Pull out every line of the material below that contains the string "type". Matching is case-sensitive.

▸ **Information supplied**
——

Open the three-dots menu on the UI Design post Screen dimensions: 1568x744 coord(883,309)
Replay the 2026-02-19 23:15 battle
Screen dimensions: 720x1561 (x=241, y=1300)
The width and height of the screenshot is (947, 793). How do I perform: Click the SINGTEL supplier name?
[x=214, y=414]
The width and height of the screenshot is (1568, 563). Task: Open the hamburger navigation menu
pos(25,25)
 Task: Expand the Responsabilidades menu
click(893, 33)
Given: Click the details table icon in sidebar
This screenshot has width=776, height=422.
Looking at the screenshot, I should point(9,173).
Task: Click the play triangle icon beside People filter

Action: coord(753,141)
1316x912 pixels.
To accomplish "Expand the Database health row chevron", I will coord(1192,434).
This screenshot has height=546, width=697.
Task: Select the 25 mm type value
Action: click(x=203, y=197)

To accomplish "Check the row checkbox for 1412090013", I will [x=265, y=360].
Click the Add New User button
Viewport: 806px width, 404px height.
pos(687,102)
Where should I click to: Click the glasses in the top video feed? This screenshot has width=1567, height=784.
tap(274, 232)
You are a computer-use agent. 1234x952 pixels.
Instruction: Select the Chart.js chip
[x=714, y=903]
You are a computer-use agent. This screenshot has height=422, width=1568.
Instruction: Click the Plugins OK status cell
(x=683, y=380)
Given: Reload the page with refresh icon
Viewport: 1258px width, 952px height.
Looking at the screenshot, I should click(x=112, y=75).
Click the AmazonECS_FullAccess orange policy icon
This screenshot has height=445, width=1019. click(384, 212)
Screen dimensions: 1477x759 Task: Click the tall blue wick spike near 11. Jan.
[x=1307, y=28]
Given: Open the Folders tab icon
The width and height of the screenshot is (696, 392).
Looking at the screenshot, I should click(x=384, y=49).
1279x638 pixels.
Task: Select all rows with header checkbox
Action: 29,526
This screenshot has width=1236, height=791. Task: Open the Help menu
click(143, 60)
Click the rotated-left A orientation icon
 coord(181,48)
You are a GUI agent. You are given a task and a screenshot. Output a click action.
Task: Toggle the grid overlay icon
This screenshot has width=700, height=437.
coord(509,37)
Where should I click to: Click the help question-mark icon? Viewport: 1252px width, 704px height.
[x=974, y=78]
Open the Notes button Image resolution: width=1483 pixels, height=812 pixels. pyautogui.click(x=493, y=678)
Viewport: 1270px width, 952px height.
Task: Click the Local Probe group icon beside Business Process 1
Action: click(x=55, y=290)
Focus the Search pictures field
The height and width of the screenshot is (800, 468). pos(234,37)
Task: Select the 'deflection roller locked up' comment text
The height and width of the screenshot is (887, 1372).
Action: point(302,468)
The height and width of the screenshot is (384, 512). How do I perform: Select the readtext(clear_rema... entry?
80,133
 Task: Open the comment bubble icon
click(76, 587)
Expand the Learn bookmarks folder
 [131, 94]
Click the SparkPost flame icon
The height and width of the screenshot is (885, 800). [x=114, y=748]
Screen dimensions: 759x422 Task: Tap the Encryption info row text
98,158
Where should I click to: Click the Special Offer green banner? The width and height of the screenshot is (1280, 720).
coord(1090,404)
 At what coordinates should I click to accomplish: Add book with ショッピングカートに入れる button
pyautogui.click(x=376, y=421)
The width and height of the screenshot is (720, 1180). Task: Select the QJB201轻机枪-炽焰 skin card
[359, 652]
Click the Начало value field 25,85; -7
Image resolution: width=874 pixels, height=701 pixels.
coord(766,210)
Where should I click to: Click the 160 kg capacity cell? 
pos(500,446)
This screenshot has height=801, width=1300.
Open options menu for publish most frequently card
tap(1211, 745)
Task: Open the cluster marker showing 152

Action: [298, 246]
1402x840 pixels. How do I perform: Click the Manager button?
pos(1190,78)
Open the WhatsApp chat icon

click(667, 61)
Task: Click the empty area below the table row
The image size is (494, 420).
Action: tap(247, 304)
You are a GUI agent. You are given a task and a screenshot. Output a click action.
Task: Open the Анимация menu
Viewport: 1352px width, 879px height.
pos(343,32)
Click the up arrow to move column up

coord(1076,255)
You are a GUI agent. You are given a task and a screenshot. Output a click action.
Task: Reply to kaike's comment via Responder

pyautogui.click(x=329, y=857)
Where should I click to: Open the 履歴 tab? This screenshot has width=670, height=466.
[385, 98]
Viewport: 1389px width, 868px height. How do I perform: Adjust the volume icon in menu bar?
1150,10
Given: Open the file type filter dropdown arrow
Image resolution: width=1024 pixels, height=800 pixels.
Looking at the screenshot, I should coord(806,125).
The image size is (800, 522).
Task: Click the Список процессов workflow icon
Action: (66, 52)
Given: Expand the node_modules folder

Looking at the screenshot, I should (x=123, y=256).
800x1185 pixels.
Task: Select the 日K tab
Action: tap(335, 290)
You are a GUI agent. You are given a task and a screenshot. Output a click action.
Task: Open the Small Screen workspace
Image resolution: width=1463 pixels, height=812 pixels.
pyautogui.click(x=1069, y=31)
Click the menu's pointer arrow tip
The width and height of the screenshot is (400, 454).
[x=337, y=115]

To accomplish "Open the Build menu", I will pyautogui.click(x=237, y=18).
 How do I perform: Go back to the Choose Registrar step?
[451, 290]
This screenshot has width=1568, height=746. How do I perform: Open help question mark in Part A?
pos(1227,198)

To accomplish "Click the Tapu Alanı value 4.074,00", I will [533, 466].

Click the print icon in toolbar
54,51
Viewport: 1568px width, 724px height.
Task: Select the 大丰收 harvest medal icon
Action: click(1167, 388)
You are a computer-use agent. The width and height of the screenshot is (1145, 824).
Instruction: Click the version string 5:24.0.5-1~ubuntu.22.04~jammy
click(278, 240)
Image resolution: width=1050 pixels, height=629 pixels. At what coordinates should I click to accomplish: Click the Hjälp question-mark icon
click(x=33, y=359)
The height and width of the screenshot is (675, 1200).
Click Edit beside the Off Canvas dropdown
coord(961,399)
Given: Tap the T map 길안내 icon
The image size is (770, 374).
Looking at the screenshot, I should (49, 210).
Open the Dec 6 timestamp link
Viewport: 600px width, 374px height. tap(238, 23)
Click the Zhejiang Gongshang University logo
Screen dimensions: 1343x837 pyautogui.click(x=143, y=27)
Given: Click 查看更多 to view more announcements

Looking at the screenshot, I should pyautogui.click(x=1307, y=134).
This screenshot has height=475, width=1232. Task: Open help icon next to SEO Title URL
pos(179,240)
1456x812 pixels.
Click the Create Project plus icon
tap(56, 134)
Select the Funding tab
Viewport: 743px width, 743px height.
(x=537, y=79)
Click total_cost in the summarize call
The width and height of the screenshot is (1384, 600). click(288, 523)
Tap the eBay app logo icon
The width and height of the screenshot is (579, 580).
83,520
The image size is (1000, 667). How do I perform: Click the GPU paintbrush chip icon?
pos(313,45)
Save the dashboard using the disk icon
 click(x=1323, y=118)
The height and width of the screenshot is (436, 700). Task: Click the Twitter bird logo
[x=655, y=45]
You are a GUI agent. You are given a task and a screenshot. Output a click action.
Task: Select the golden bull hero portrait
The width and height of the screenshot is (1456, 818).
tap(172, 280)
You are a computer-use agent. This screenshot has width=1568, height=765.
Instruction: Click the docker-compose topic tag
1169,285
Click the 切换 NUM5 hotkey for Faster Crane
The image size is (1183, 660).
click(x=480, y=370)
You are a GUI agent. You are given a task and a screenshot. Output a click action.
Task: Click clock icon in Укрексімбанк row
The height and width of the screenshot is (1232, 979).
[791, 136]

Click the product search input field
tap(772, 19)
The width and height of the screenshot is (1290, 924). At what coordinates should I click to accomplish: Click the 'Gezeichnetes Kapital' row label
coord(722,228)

——

▸ **Final answer**
Task: Select the 25 mm type value
Given: Open the file type filter dropdown arrow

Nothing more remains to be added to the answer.